Question

A research physician compared the effectiveness of two blood pressure drugs \(A\) and \(B\) by administering the two drugs to each of four pairs of identical twins. Drug \(A\) was given to one member of a pair; drug \(B\) to the other. If, in fact, there is no difference in the effects of the drugs, what is the probability that the drop in the blood pressure reading for drug \(A\) exceeds the corresponding drop in the reading for drug \(B\) for all four pairs of twins? Suppose drug \(B\) created a greater drop in blood pressure than drug \(A\) for each of the four pairs of twins. Do you think this provides sufficient evidence to indicate that drug \(B\) is more effective in lowering blood pressure than drug \(A\) ?

Short answer

Answer: The probability is 0.0625.

Step-by-step solution

Enumerate all possible scenarios for twin pairs.

Each twin pair can have two possible outcomes, either drug \(A\) has a greater blood pressure drop than drug \(B\) or drug \(B\) has a greater blood pressure drop than drug \(A\). Since there are 4 twin pairs, we evaluate \(2^4 = 16\) possible scenarios of these outcomes.

Count the successful outcomes.

In order to find the required probability, we need to count all the scenarios in which drug \(A\) has a greater blood pressure drop than drug \(B\) for all 4 pairs of twins, which means having drug \(A\) outperforming drug \(B\) in all 4 twin pairs. There is only 1 such scenario.

Calculate the probability.

The probability of drug \(A\) having a greater blood pressure drop than drug \(B\) for all 4 pairs of twins can now be calculated by dividing the number of successful outcomes (1) by the total possible outcomes (16), i.e., Probability = \(\frac{1}{16}\) = 0.0625.

Discuss the implications of the observed results.

In the given exercise, it is mentioned that drug \(B\) created a greater drop in blood pressure than drug \(A\) for all four pairs of twins. This means that we have observed the worst possible outcome for drug \(A\) (the least likely situation). While this alone doesn't necessarily prove that drug \(B\) is more effective than drug \(A\), it does provide strong evidence in favor of drug \(B\) being more effective in lowering blood pressure than drug \(A\). Additionally, it would be recommended to perform further studies with larger samples to strengthen the conclusions derived from this experiment.

Key concepts

Hypothesis Testing

In the realm of medicine, hypothesis testing is a crucial statistical method. It helps researchers determine whether there is a significant effect or difference due to treatment or intervention. In the given exercise, the hypothesis tested is whether there is a difference in the effectiveness between drugs A and B for reducing blood pressure. The null hypothesis, which assumes no difference between the drugs, is implicitly tested.
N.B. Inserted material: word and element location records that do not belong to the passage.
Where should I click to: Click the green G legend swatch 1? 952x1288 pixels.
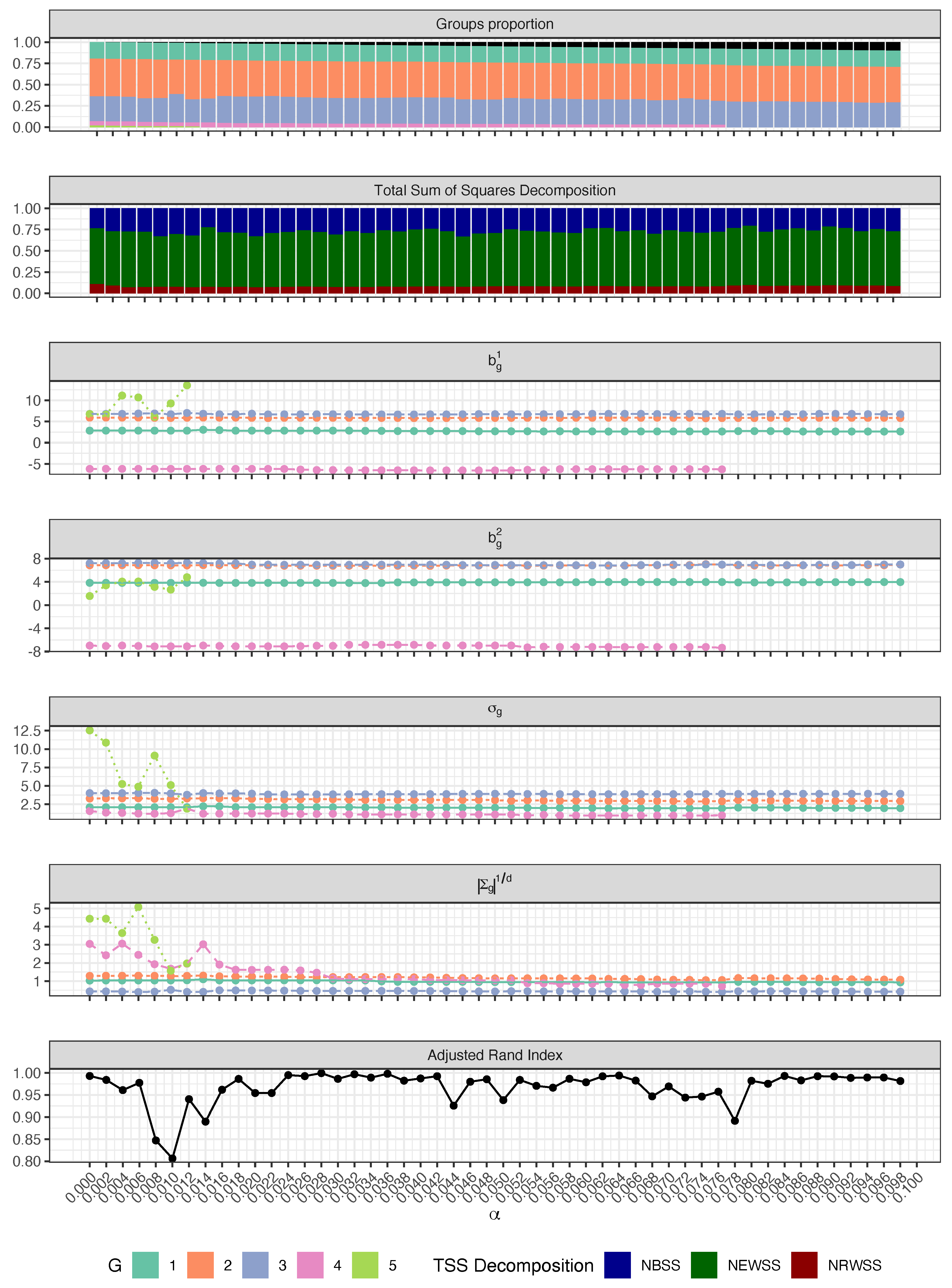pos(145,1265)
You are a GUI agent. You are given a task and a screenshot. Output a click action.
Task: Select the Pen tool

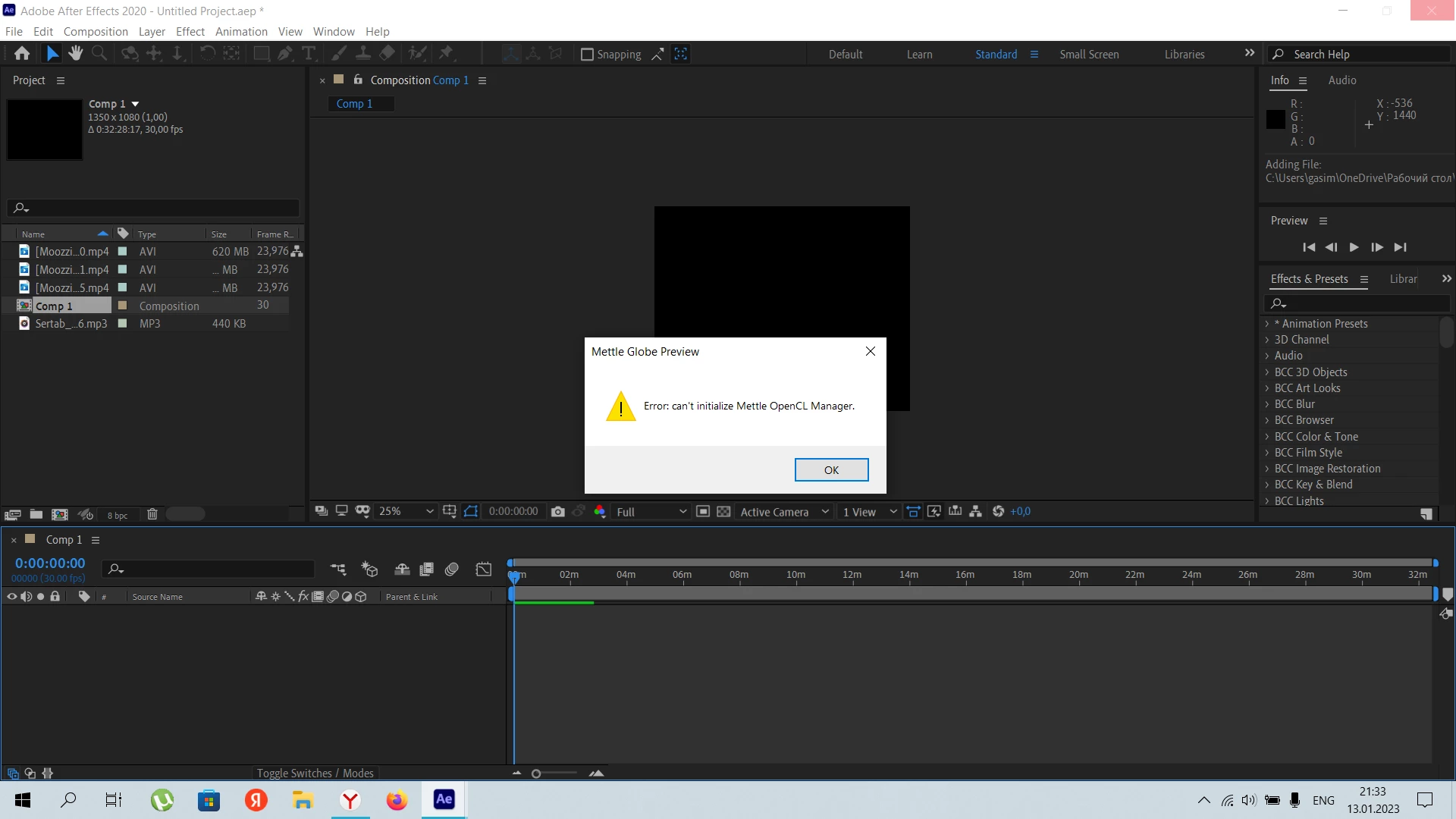click(284, 54)
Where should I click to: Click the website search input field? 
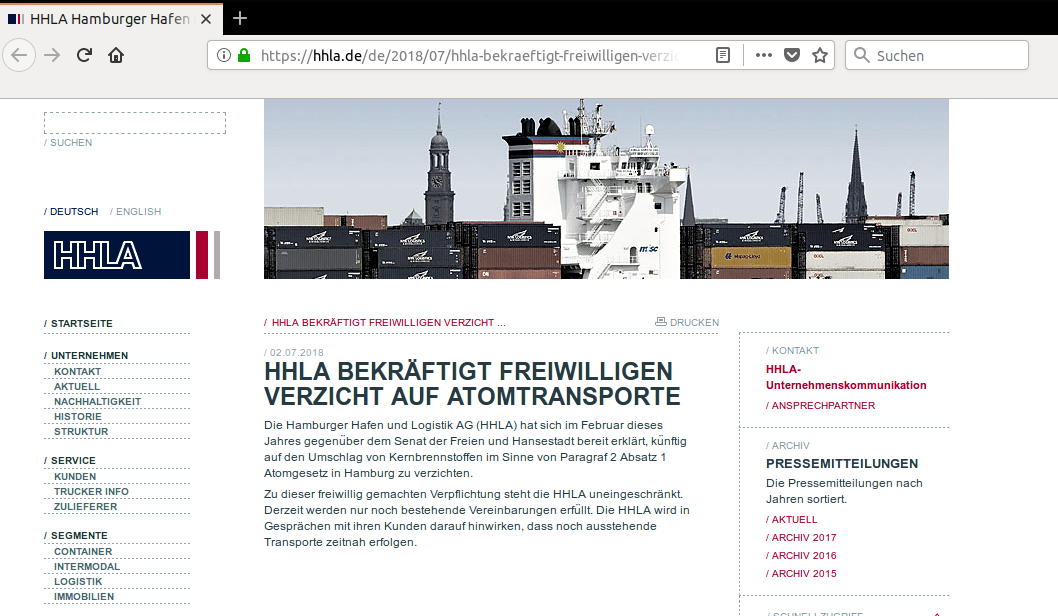pos(135,123)

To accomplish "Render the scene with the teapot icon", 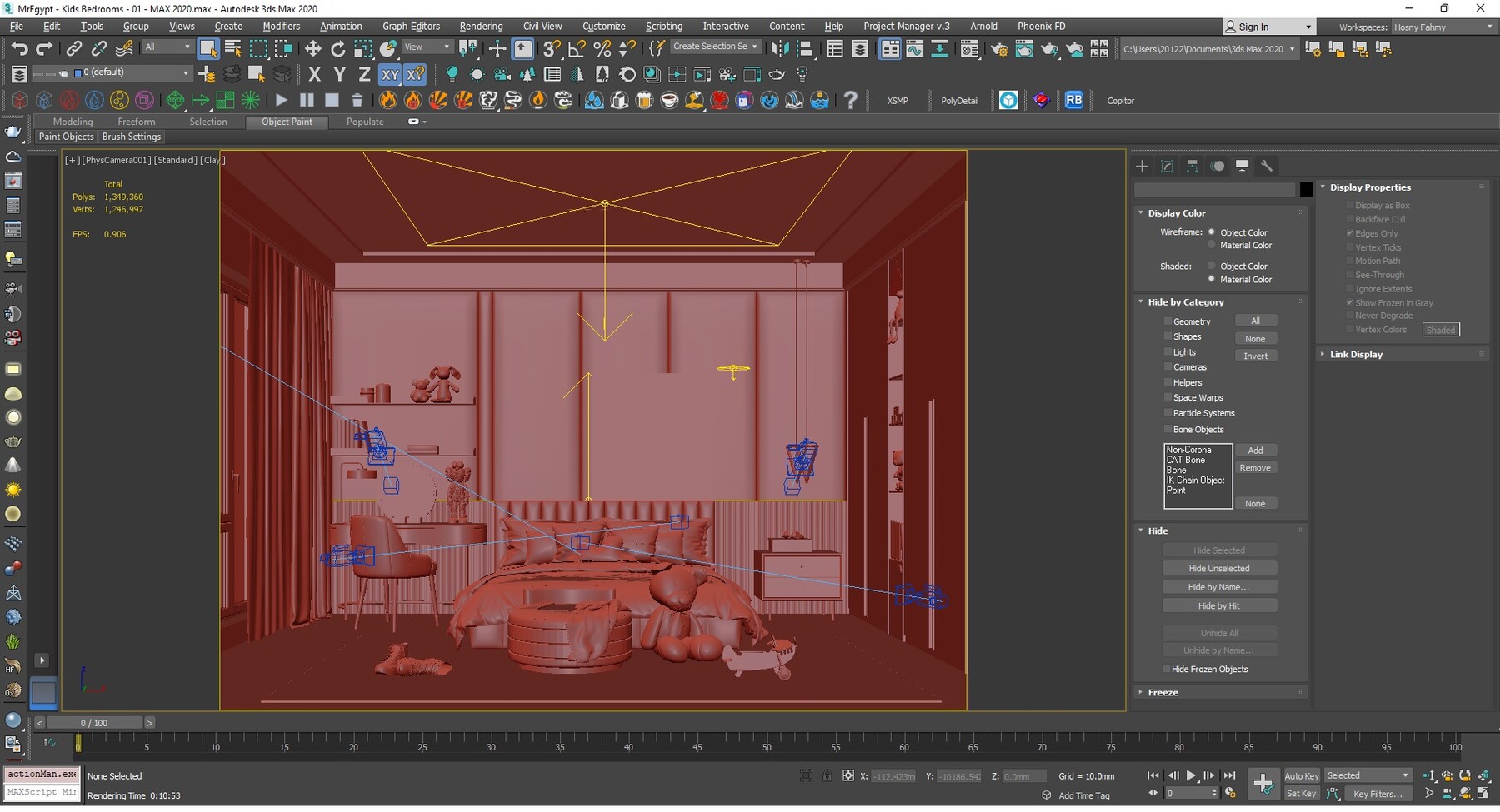I will click(x=1051, y=48).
Hypothesis testing involves several key steps:

• Establishing the null and alternative hypotheses
• Choosing a significance level, commonly 0.05
• Calculating the test statistic from observed data
• Determining the probability (p-value) of observing such data if the null hypothesis is true
• Making a decision to reject or fail to reject the null hypothesis based on the p-value

In this exercise, if the observed outcome (where drug B performed better in all cases) occurs under the assumption of the null hypothesis, it might indicate significant evidence against it.
The p-value is the probability calculated, 0.0625 in this case, suggesting that the observed result is somewhat unlikely yet possible under the null hypothesis.

Probability Calculation

Calculating probabilities effectively is a core component of analyzing results in medical research. The method utilized in solving the exercise is a basic example of probability calculation.

The probability in question was to determine how likely it is for drug A to outperform drug B in all twin pairs if there is no inherent effectiveness difference. With four twin pairs and two possible outcomes per pair (A is better or B is better), the total number of outcomes is calculated as \( 2^4 = 16 \).

• The only scenario favoring drug A outperforming in all pairs is just one out of the possible 16.
• This gives a probability of \( P = \frac{1}{16} \) or approximately 0.0625.

Understanding these probabilities is essential for determining how "surprising" or "expected" certain experimental results might be. In this specific example, the low probability calculated indicates that seeing drug A outperform drug B in all cases would be unlikely if the drugs are equally effective.

Experimental Design in Medicine

A well-thought-out experimental design is vital in medical studies to draw valid conclusions. The exercise demonstrates a specific type of experimental design using paired samples, in this case, identical twins.

This design ensures as much control over confounding variables as possible, as identical twins have inherently similar genetics.

• Each twin in a pair receives a different drug to minimize individual differences.
• By comparing within twin pairs, researchers can focus heavily on the drug effect.

Such designs are powerful in reducing variability and enhancing the reliability of results. The twin-pair model also prevents the skew from environmental factors, which could otherwise introduce bias.
By conducting experiments with controlled pairs like twins, results gain immense credibility, especially when variability is naturally minimized. Yet, medical research often requires larger sample sizes to confirm results. Other designs might include randomization or crossover studies to further ensure unbiased findings, which often accompany paired designs in comprehensive research endeavors.